I really want to finish NaNoWriMo, and to get these 50,000 words written. I like the idea I’m working on very much, though I’ll be the first to admit it needs tightening – edits and rewrites and reshaping all need to be done before I can call it properly finished. I think, though, with a bit of work, this idea could turn into another book which I’ll be able to start querying in the new year. I have discovered a character I love, a little boy who calls himself ‘Thing’ because nobody ever gave him a name, and whose dialogue is effortless to write; he is brave, sparky, independent and dealing with a deep, painful rejection which he hasn’t found himself able to share with anyone just yet. I always knew I’d love Emmeline Widget, the little girl whose life is turned upside down when her parents go missing, and who is determined to find them not because of anything soppy like love or loneliness, but because they belong to her, and nobody else is allowed to take them; Thing, however, was a revelation.

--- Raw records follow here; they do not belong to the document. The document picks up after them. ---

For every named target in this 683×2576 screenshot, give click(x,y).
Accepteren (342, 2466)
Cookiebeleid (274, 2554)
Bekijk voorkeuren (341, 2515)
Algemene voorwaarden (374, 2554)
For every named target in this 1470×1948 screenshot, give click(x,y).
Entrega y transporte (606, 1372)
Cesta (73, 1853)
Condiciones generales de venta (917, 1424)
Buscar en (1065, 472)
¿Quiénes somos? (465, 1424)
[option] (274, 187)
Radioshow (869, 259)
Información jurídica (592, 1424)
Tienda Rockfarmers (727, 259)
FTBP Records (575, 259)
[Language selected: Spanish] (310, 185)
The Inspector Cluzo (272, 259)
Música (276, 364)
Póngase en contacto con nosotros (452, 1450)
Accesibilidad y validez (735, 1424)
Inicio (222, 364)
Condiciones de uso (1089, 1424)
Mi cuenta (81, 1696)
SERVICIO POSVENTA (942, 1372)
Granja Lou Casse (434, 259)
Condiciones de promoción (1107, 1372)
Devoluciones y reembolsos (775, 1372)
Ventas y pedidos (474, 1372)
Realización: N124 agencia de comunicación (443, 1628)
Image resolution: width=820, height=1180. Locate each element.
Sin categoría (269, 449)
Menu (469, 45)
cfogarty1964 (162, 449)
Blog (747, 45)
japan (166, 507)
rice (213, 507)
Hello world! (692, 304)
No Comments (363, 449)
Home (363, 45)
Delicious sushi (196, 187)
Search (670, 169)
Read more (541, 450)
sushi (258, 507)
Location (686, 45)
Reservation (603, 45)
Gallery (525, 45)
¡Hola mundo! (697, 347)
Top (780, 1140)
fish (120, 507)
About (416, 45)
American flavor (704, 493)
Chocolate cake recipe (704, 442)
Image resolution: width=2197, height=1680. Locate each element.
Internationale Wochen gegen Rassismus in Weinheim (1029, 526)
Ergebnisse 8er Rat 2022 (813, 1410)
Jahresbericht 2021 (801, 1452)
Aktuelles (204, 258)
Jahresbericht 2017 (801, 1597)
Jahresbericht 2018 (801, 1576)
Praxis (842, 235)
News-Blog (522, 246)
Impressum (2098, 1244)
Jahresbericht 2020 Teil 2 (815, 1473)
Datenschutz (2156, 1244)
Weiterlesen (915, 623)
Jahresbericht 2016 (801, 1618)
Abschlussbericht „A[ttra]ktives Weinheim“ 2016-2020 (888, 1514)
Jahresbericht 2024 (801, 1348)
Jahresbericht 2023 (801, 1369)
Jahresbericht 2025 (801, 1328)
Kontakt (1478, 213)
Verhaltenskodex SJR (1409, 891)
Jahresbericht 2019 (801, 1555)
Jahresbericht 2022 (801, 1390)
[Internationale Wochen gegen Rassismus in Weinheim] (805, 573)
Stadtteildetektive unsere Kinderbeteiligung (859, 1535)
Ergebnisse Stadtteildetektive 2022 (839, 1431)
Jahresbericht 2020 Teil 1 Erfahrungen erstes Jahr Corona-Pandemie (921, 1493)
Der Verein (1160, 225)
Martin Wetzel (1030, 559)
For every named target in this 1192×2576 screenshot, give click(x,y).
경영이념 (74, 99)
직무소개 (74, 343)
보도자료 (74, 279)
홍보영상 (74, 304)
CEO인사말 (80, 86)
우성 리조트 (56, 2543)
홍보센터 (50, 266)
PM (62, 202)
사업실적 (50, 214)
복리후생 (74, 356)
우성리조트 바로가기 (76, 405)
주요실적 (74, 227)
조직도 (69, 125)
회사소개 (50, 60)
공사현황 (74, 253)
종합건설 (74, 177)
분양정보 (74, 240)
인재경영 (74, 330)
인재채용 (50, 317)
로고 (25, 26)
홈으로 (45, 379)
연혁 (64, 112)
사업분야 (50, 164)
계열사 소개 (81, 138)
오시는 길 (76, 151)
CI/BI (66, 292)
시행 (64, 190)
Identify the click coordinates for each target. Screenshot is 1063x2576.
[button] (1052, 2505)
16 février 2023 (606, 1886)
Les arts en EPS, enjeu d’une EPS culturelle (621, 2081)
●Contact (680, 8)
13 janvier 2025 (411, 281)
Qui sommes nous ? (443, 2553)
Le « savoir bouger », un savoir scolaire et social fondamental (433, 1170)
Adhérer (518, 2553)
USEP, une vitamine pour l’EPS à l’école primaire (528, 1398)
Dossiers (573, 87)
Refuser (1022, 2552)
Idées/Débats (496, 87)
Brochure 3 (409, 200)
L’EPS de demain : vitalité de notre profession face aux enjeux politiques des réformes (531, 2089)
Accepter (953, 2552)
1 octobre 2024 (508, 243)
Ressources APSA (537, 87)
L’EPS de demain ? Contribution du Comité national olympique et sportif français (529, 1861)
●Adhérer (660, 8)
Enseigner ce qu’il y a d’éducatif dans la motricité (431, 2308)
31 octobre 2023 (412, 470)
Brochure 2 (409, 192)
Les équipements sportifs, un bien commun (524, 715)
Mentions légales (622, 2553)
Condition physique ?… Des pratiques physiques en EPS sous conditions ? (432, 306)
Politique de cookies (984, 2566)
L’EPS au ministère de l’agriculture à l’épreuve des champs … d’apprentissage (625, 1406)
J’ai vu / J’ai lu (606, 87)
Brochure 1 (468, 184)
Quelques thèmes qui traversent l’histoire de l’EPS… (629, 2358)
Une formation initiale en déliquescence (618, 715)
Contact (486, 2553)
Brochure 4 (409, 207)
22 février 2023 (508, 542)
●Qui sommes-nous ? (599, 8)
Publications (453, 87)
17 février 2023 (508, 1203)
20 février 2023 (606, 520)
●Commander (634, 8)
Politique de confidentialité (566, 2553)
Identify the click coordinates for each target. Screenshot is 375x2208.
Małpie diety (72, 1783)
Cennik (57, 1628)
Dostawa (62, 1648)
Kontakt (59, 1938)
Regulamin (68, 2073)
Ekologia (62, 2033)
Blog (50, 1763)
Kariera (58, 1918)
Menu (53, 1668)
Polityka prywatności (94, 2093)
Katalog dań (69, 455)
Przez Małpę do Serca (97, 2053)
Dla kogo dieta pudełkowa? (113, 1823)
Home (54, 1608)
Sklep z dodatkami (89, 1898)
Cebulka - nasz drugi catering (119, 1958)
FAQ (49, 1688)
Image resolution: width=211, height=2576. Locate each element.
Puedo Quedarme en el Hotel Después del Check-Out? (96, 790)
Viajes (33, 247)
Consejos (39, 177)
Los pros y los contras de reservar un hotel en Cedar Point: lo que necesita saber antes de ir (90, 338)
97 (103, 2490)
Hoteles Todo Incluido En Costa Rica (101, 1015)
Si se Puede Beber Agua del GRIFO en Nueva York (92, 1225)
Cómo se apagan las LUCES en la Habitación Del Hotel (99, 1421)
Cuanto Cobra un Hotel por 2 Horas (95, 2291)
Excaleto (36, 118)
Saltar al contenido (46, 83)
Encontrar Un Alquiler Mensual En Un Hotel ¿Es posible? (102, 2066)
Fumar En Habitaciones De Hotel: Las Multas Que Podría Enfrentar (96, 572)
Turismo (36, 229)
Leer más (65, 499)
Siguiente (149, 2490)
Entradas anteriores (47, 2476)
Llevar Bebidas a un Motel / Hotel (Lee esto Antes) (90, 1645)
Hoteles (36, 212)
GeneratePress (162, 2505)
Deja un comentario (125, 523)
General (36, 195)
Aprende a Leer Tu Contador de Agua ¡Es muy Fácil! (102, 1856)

The plot is going in unexpected ways, too. So far, nothing I’d pre-planned has actually ended up happening. I realise it’s early days yet (in terms of the creation of an entire book, if not my NaNoWriMo schedule) but I like this sense of improvisation, and the feeling that the characters are driving the plot. In that sense, doing NaNoWriMo – starting out on a project without any clear ambition to turn it into something, just writing it because you want to – is a brilliantly freeing and creatively fulfilling thing.

Also, several people have let me know that they enjoyed my little excerpt from the book, which I posted last Friday. If you’d like to see a little more – perhaps the chapter where Emmeline and Thing meet for the first time – I’d be happy to post it here. As always, criticism (gently worded!) would be welcome.

Now, it’s back to the coalface for me. Have a great Thursday.

 

*Math, if you’re American, though the word sounds utterly illogical to me.